La fauna medievale

La fauna dell'Occidente medievale era molto diversa, sia qualitativamente che quantitativamente, da quella che conosciamo oggi. Le cause di queste differenze potevano essere naturali, come l'endemismo ad esempio. Alcune specie comparivano, altre sparivano o conoscevano cicli biologici di cui ancora oggi si ignorano le ragioni. Il topo nero, ad esempio, si è probabilmente moltiplicato dopo il XIII secolo ed ha ceduto il posto al temibile topo grigio solo nel corso del XVIII secolo: è questa una delle ragioni che hanno portato alle devastanti epidemie di peste verificatesi dal XIV al XVIII secolo che hanno causato la morte di decine di milioni di persone.
Inoltre, ci sono da considerare le conseguenze impreviste di specifiche azioni umane, sia fatte alla cieca, sia in vista di un'utilità a breve scadenza come, ad esempio, la difesa degli animali domestici attuata attraverso la lotta ai rapaci distruttori del pollame, la difesa dei raccolti combattendo i roditori o per il miglioramento dell'alimentazione a base di carne con la caccia.
L'uro, uno degli animali scomparsi nel Medioevo

Le conseguenze di tutto ciò son ben note. La distruzione dei rapaci comportò il moltiplicarsi dei roditori o la proliferazione di certi uccelli che distruggevano determinati insetti. La lotta contro i lupi rafforzava i branchi di cinghiali, e la distruzione delle vipere faceva aumentare i topi. La diminuzione delle lontre e dei visoni, in concomitanza col miglioramento delle tecniche di pesca, determinava un cambiamento qualitativo della fauna ittica dei fiumi.
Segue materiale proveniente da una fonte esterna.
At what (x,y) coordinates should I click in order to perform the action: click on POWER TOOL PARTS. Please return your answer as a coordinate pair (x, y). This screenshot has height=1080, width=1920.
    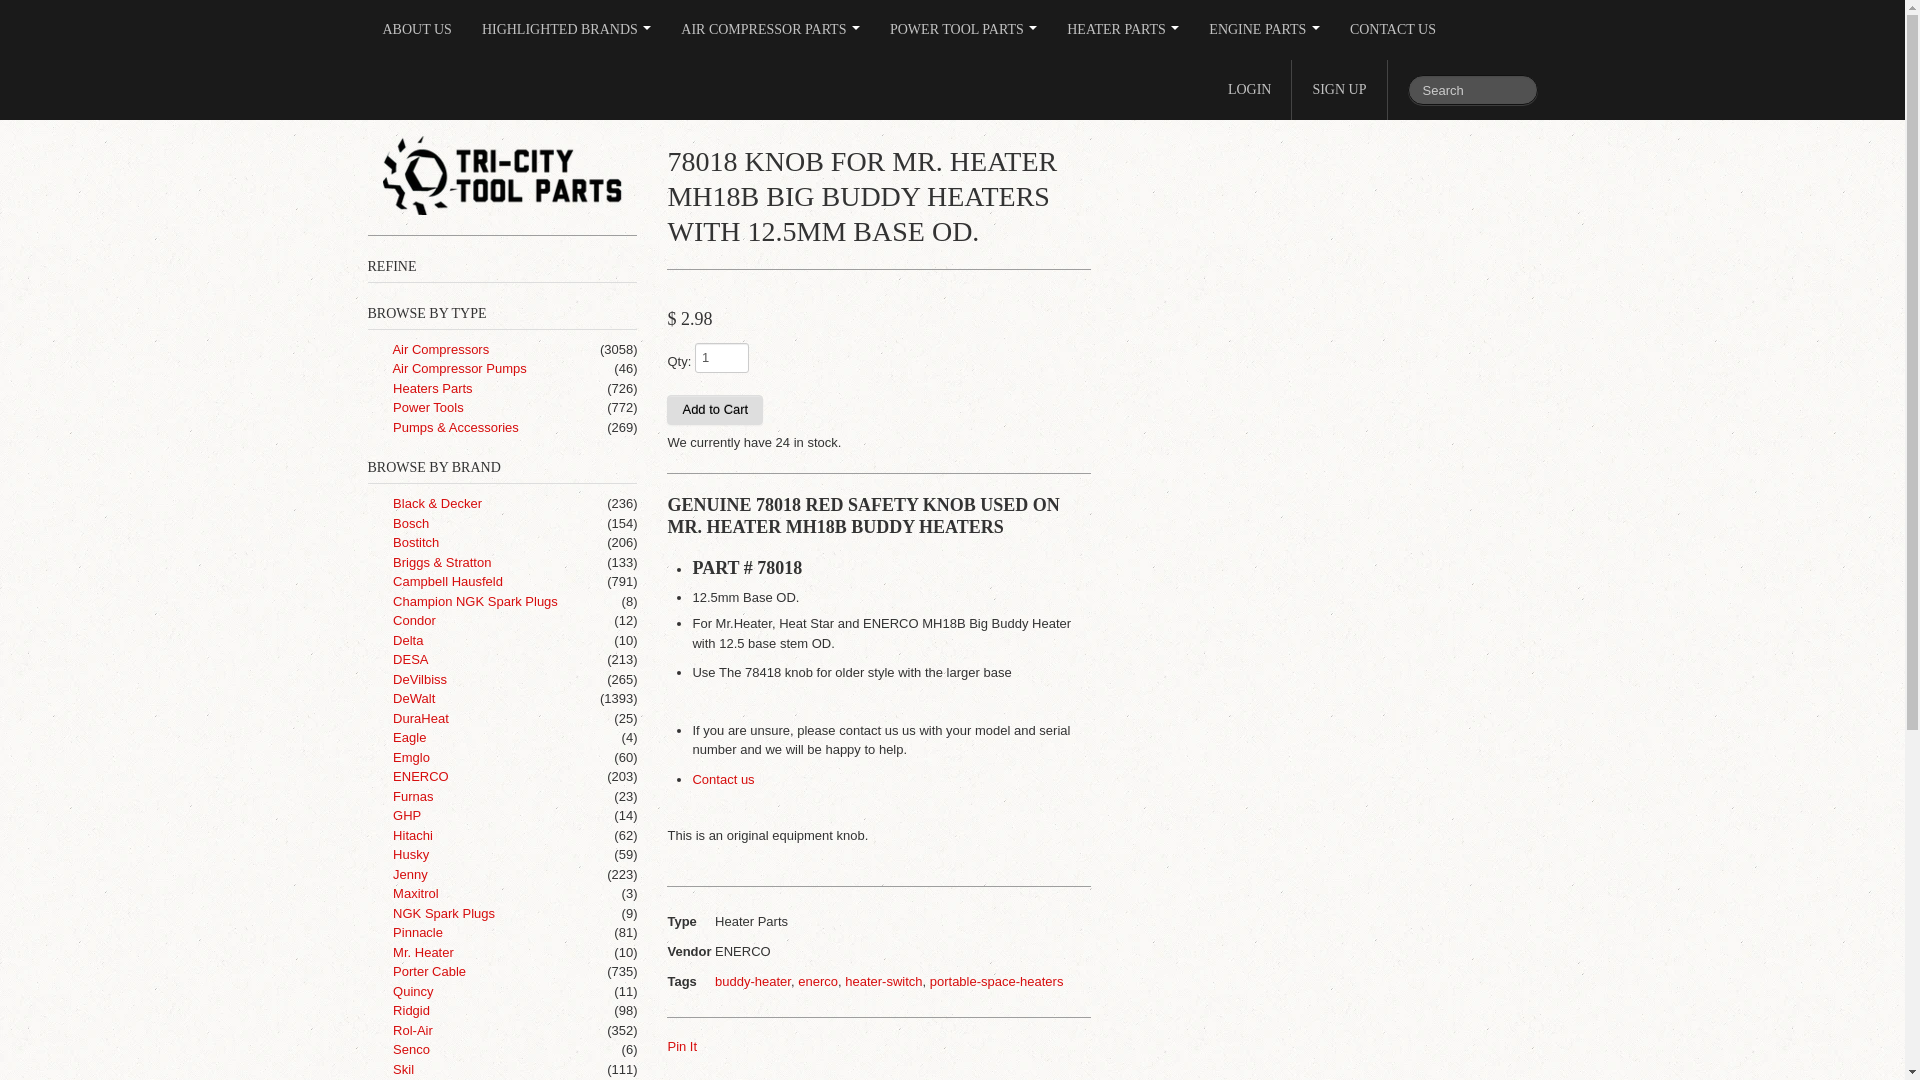
    Looking at the image, I should click on (964, 30).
Alcune specie, diffuse nel Medioevo, sono così scomparse dall'Occidente o sono diventate rarissime. L'esempio più lampante di ciò è rappresentato dall'uro che, nel XVI secolo, era ormai così raro da essere confusi con il bisonte.
In compenso gli orsi erano molto comuni. Il numero di esemplari di questa specie diminuì soltanto successivamente a causa delle frequenti battute di caccia dei gran signori che prediligevano questo animale che, essendo solitario, rappresentava una facile preda.
Lupo raffigurato sulla porta della Peschiera del Duomo di Modena
1120-1130
I lupi invece, hanno lasciato un segno indelebile nel Medioevo per il numero, la forza, le astuzie, la combattività, i contatti costanti con gli uomini. Questo agile e scattante animale, capace di percorrere distanze di centinaia di chilometri in tempi relativamente brevi, era praticamente diffuso in tutta Europa, tranne in Inghilterra ma soltanto perché l'isola britannica godeva della protezione del mare.
Altrove la grande paura del lupo che mangia i bambini, le donne e i vecchi era molto diffusa al punto da dare origine al famigerato mito dell'uomo-lupo. Resta comunque il fatto che innumerevoli documenti ci mostrano questo animale completamente integrato nella vita quotidiana medievale. Basti pensare, ad esempio, che, nei dintorni di Genova, alla fine del XIII secolo, si trovavano fino a sei cuccioli di lupo in un giorno.
Caccia al cinghiale, dal "Livres des Chasse", Biblioteca nazionale
di Francia
Qualcuno ha persino affermato che la proliferazione del lupo fosse il barometro della salute occidentale: un momento di rilassatezza, di debolezza e la bestia accorre, si moltiplica e divora.

Con gli altri carnivori invece, l'uomo ha avuto vita decisamente più facile anche perché, per essi, era più difficile svilupparsi finché il lupo era re. Questo è un discorso che vale soprattutto per la lince, il gatto selvatico ed, in parte, per il cinghiale. Quest'ultimo era molto comune, ma entro limiti ristretti, soprattutto per via dei lupi, divoratori di cinghialetti, ma anche per le frequenti battute di caccia dei signori che si esercitavano ad affrontarlo o che se ne cibavano. Si dice che Alfonso di Poitiers ne fece uccidere e mettere sotto sale 2000 prima di partire per la crociata.